The official 1.35x upper limit meets real-world testing at 1.47x

Anthropic’s official documentation acknowledges that Opus 4.7’s new tokenizer will break the same passage into more tokens; the ratio range provided by the company is 1.0–1.35x (i.e., up to +35%). But multiple independent tests have produced different results: Finout measured 1.47x in real-world enterprise prompts, ClaudeCodeCamp also observed 1.47x in technical docs scenarios, and a combined community assessment averages +37.4%. The discrepancy comes from the type of text used in the tests—English-heavy documentation and code are affected the most.

Converted to real costs: an Opus 4.6 prompt that originally used 1,000 input tokens plus 500 output tokens becomes roughly 1,370–1,470 input tokens plus 685–735 output tokens on 4.7. Even if the per-token rate is completely identical, the total request bill increases by 37–47%.

Token as an invisible price leverage in the business model

This isn’t a single incident—it’s a structural issue with the AI business model. LLM vendors price in units of “per token,” but what “one token equals” in terms of information is entirely controlled by the vendor. Changing the tokenizer, encoding algorithms, or the vocabulary will make the same content correspond to a different number of tokens. In other words, AI vendors can implement effective price hikes through tokenizer upgrades without changing the rate card.

Enterprise AI procurement has used “cost per token” as the main price-comparison metric over the past few years, but the Opus 4.7 case shows this metric is incomplete. Real cost monitoring must look at “total token consumption to complete a single business task”—when comparing across models, you should first run a token-calibrated benchmark (using the same task inputs and observing each model’s actual token consumption).

Specific impact on enterprise procurement contracts

For organizations with already-signed Anthropic enterprise contracts, three areas need to be checked immediately: first, whether monthly spend has risen abnormally due to the model upgrade; second, whether the contract’s “model version” clauses include mandatory upgrade conditions; and third, whether internal AI cost monitoring includes per-task token tracking, rather than only monitoring total tokens per day. This week, Anthropic also officially launched usage-based pricing for its enterprise offering.
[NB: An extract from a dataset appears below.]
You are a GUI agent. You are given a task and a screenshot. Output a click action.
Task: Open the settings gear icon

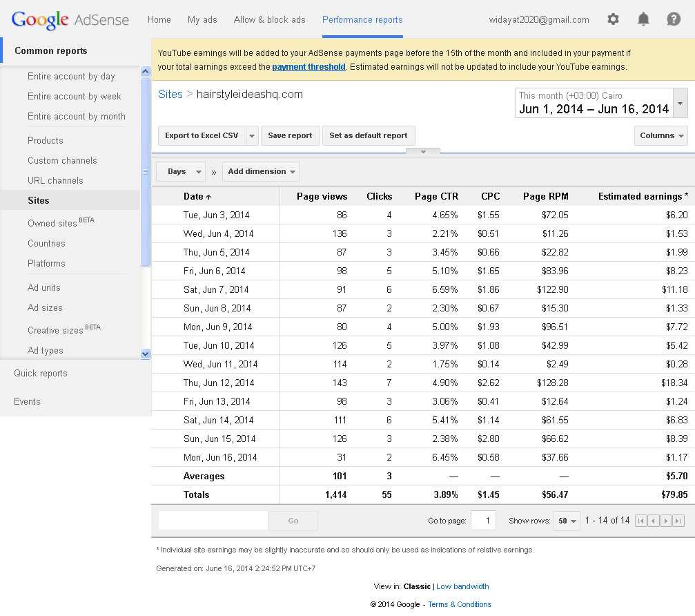click(613, 19)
With these two developments combined, enterprises’ AI budgets may see unexpected double-digit overspends.

Transparency in AI pricing will become a new industry topic

The tokenizer controversy around Opus 4.7 could spur new industry self-regulation standards: requiring vendors to publish how token ratios change when upgrading models, or requiring that a fixed tokenizer remain unchanged for a period of time. For an AI industry that is currently “swallowing” 80% of global venture capital, insufficient transparency will draw closer regulatory attention—bodies like the U.S. FTC and the EU DMA have already begun focusing on the issue of “hidden price increases” in digital services. For the enterprise procurement and developers among Wade readers, this isn’t an abstract topic—it’s the number on next month’s bill.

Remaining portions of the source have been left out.